━━━ Data extract
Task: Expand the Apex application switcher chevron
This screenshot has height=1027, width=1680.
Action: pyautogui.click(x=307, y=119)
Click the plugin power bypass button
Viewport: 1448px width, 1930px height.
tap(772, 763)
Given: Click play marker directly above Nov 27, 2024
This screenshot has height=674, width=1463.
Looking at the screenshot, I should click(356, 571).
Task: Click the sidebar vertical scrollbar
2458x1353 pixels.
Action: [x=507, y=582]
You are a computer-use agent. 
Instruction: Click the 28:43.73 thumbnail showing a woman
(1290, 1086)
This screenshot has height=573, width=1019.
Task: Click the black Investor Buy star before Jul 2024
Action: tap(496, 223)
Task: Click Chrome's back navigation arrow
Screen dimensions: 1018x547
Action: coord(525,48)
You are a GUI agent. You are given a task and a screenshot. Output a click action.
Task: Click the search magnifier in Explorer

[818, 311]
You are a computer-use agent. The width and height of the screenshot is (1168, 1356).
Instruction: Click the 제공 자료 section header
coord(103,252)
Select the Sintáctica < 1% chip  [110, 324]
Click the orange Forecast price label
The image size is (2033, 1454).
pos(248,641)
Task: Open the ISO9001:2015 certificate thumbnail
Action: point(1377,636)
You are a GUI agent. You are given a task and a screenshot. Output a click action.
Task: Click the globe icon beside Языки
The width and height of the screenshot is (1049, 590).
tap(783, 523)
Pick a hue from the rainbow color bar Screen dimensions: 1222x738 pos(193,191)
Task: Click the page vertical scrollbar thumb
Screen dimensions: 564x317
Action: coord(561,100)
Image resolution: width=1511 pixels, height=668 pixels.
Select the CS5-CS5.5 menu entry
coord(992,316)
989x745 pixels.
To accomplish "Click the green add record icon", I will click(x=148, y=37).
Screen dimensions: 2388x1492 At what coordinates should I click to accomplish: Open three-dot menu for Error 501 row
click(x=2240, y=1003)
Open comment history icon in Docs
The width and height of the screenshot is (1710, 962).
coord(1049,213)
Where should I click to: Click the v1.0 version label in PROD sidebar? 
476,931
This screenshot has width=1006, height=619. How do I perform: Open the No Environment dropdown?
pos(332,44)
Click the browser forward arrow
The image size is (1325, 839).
━━━━━━
**Your task**
From the records above, show each line that contains the word "icon".

**Exercise solution**
Task: Click the globe icon beside Языки
To accomplish "Click the green add record icon", I will click(x=148, y=37).
Open comment history icon in Docs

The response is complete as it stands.